-------- ENTRIES

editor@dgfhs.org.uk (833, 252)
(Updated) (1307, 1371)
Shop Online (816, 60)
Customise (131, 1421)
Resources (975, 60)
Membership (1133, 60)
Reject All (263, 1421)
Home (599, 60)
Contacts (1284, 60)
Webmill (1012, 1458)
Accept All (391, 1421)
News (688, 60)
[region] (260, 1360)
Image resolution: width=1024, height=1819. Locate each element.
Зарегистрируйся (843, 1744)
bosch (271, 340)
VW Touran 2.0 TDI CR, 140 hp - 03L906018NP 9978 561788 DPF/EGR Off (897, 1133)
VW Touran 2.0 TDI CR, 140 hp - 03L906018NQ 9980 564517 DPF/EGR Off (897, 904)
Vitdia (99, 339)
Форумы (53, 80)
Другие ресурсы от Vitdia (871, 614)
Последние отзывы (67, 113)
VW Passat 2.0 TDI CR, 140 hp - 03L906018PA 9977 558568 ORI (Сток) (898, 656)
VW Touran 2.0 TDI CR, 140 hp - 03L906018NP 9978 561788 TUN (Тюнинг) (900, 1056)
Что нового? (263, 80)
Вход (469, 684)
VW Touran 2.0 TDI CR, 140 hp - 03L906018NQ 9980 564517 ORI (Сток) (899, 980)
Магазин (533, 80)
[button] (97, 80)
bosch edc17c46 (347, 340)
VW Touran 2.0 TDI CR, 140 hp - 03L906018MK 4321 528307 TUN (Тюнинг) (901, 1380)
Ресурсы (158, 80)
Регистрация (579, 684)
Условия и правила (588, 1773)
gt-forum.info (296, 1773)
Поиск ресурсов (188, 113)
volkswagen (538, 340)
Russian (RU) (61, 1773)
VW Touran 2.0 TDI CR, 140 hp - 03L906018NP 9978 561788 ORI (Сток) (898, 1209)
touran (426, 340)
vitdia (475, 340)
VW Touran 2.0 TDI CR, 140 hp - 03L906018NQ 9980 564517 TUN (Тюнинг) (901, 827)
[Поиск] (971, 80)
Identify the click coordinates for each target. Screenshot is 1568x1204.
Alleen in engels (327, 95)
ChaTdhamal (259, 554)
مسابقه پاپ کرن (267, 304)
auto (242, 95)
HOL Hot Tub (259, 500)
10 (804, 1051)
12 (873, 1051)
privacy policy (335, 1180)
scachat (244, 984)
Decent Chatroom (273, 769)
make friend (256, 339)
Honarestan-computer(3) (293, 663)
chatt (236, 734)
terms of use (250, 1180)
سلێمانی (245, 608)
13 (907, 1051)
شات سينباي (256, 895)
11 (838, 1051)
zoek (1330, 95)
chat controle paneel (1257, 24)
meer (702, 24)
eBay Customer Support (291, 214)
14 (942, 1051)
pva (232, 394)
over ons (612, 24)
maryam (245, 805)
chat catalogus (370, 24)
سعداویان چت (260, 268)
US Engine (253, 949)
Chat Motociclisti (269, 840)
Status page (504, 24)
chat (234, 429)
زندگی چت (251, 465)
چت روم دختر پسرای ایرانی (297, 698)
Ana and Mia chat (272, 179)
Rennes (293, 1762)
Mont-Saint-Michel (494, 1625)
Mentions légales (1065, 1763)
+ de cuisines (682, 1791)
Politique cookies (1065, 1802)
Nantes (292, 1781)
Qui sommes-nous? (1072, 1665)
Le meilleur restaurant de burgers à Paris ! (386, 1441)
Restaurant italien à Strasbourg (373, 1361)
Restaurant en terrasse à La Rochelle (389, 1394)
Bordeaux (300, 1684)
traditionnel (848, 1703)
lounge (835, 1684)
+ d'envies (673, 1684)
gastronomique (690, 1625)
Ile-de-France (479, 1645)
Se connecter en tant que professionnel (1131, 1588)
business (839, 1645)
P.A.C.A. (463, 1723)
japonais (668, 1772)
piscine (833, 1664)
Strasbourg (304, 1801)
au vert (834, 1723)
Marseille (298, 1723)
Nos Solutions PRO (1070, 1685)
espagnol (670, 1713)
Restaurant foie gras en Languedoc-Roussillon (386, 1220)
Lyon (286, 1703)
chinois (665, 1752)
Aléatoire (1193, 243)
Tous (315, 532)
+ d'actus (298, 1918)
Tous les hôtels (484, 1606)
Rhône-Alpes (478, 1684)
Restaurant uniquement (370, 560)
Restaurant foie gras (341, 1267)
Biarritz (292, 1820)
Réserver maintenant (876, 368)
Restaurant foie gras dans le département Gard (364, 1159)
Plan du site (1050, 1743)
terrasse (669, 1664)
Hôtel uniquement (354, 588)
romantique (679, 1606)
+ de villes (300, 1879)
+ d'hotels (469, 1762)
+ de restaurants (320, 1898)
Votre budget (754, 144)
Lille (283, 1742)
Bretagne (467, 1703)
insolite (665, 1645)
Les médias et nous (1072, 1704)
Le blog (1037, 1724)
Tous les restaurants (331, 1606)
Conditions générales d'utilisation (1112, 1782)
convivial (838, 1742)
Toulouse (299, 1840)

----------------

[WRITTEN EXERCISE]
Please put the lines of the records above, from the line containing "Магазин (533, 80)" through the line containing "10 (804, 1051)", into a numbered list, and leave out any blank lines.

[ANSWER]
1. Магазин (533, 80)
2. [button] (97, 80)
3. bosch edc17c46 (347, 340)
4. VW Touran 2.0 TDI CR, 140 hp - 03L906018MK 4321 528307 TUN (Тюнинг) (901, 1380)
5. Ресурсы (158, 80)
6. Регистрация (579, 684)
7. Условия и правила (588, 1773)
8. gt-forum.info (296, 1773)
9. Поиск ресурсов (188, 113)
10. volkswagen (538, 340)
11. Russian (RU) (61, 1773)
12. VW Touran 2.0 TDI CR, 140 hp - 03L906018NP 9978 561788 ORI (Сток) (898, 1209)
13. touran (426, 340)
14. vitdia (475, 340)
15. VW Touran 2.0 TDI CR, 140 hp - 03L906018NQ 9980 564517 TUN (Тюнинг) (901, 827)
16. [Поиск] (971, 80)
17. Identify the click coordinates for each target. Screenshot is 1568x1204.
18. Alleen in engels (327, 95)
19. ChaTdhamal (259, 554)
20. مسابقه پاپ کرن (267, 304)
21. auto (242, 95)
22. HOL Hot Tub (259, 500)
23. 10 (804, 1051)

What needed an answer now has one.